A guy walks into his bank looking for a home improvement loan of $100,000. That’s no big thing most of the time. And it’s not an unreasonable amount.
He sits down with a loan officer. They discuss his plan. They discuss his credit worthiness. And the loan officer tells him that there’s only one way to finance the project. It will be a loan on which he pays nothing for the first 20 years and then he must pay the principal and interest over a second 20 years. It’s a total of 40 years. Oh and by the way, the total of principal and interest payments will be $1,000,000 with no ability to pre-pay.
Should he do it? Would you do it? Is this a good deal?
Well yeah, it’s a good deal for the bank. And that’s one of the things that is going on these days in some school districts as they look for ways to finance construction projects with school bonds. Scary.
The Poway, California Unified School District revealed recently (actually, the media got hold of an article written by a Michigan author on the Poway bond and spilled it over onto local newspapers and TV stations) that it is using a bond called “Capital Appreciation Bonds” to complete the renovation of several schools in its district.
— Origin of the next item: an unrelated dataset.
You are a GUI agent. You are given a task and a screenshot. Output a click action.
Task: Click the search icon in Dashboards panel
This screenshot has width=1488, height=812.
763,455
Poway’s bond issue will be for $105 million. The total amount of principal and interest will be $982 million. When the district starts to repay the bonds in 20 years it will cost nearly $50 million per year in principal and interest to pay off bonds that are 20 years old when the first payment is made. Think some of those renovated schools will need additional renovation by then?
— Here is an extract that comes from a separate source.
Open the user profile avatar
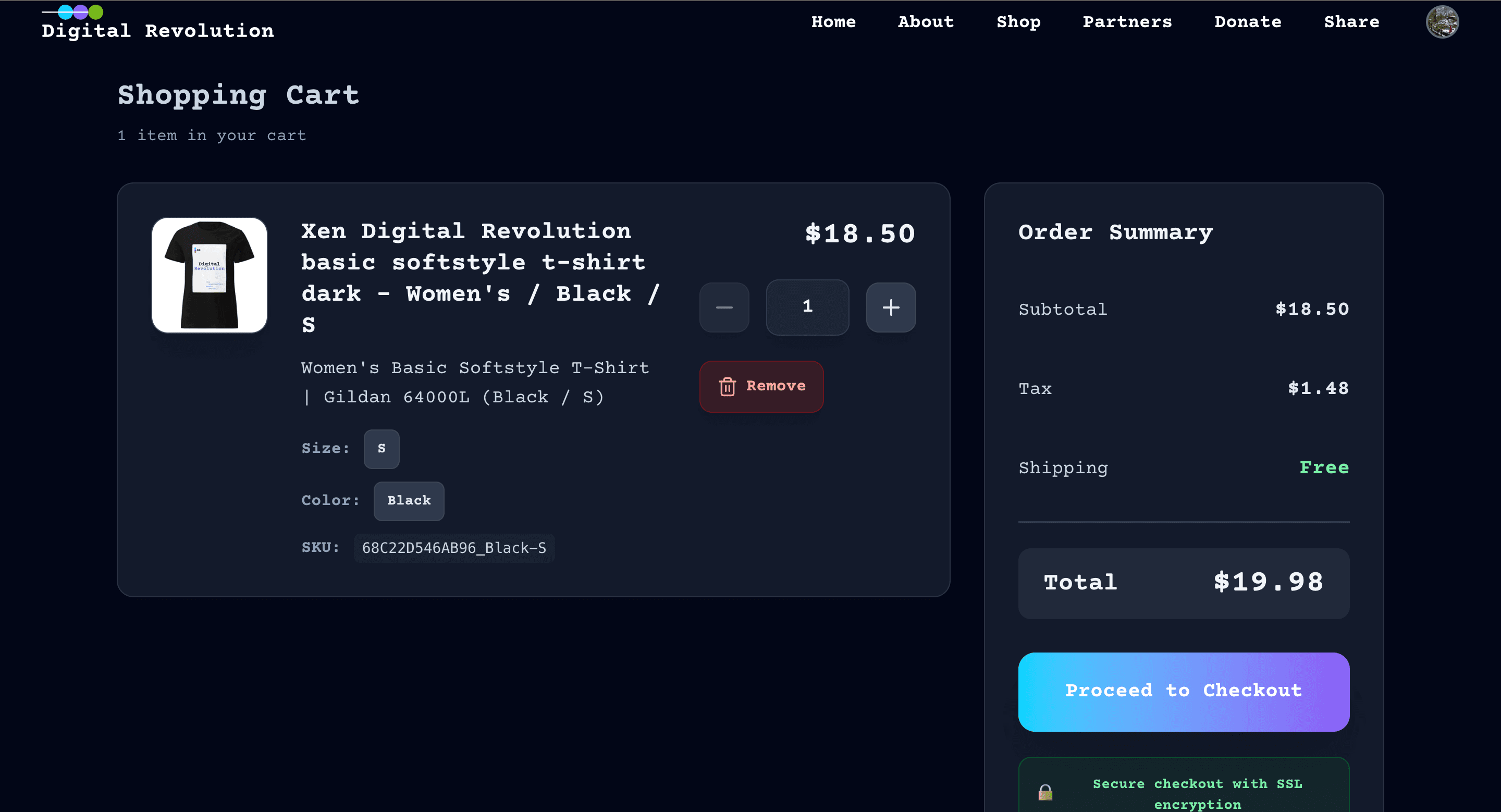 point(1442,22)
source: Voice of San Diego
According to an article in “The Voice of San Diego”, “capital appreciation bonds work by tapping future growth in property values to pay today’s debts, a concept considered by many in the school bond business to be both risky and inequitable.”
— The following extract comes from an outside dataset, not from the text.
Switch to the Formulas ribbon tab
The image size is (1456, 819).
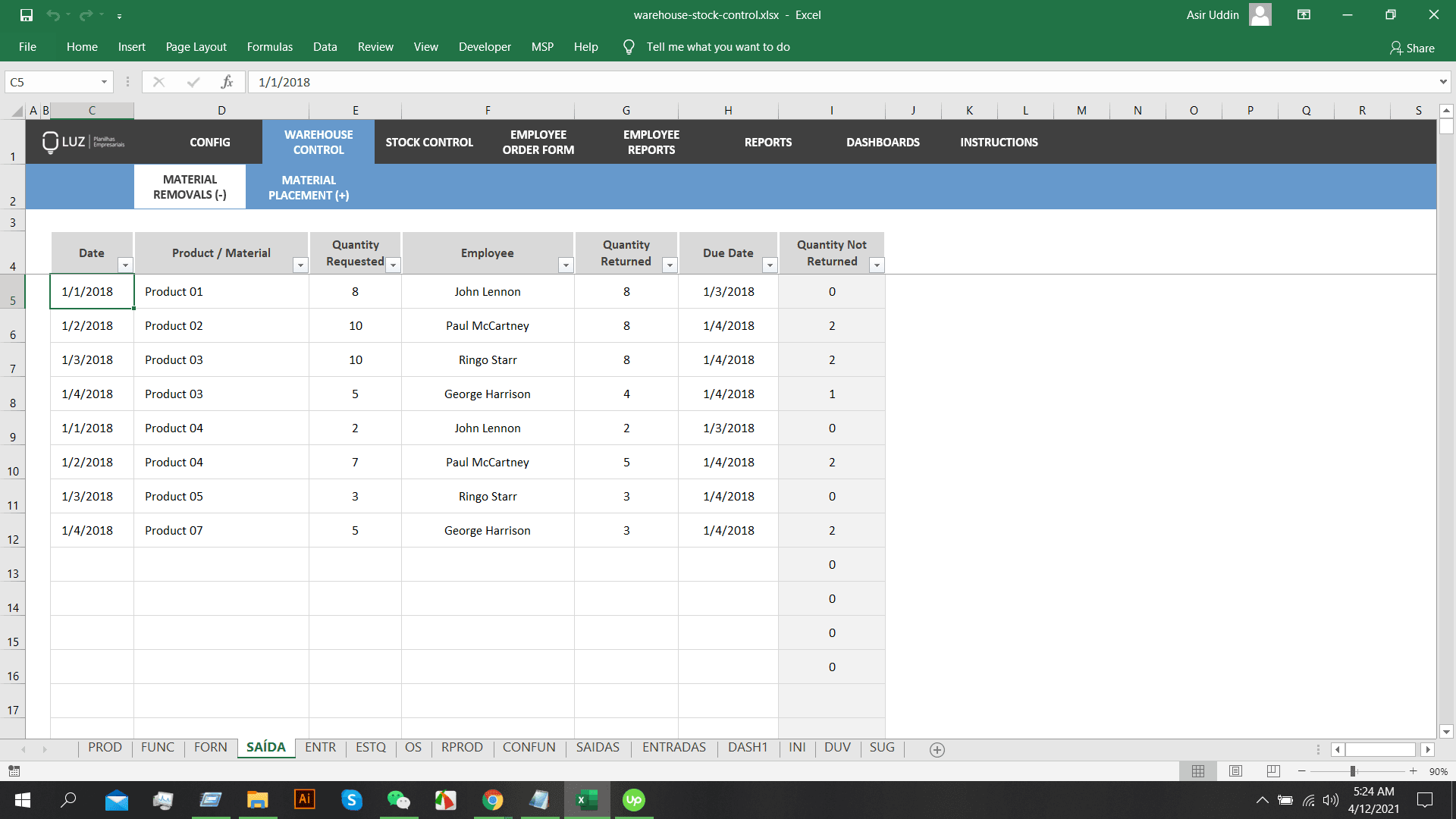[269, 46]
When this came to light recently, there were quite a few people in Poway who were understandably upset.
To start making this long story short, the State of California is now looking at an outright ban on CABs and the County Treasurer of Los Angeles County just sent an open letter to school officials in California warning against the use of these bonds.
But Poway is going to have to live with it for 40 years. School officials in that city have tried to rationalize their use of the CAB as doing what the voters wanted. However, it is now being revealed that when the bond issue authorization was approved by voters that there was never a mention of the repayment period or the nature of the bonds. Did the School Board and top administrators mislead the voting public?
What should these people have done? How about an honest, straightforward public hearing/meeting/forum in which all the cards were laid face-up on the table? It seems to me that the school district did a miserable job of communicating with the people who are going to have to pick up the tab.
This is a woeful example of pretty much what is wrong with government at all levels. Nobody seems to understand that 1) government finance (including bonds) are provided by the taxpayers, 2) government projects are designed to serve and benefit the taxpayers, 3) not informing taxpayers of the true cost of something is the worst form of malfeasance.
In other words these officials forgot whose money they were spending and on whose behalf. All they had to do was ask them again—tell the public that there were some problems, develop some alternatives and ask for guidance. That’s not so hard. Now some elected officials will pay for it by getting tossed out of office by voters, some administrators will probably be leaving soon to “pursue other interests” and the voters will still be left to pick up the tab.
Seems like everybody loses. Oops, no the bank and bond holders win.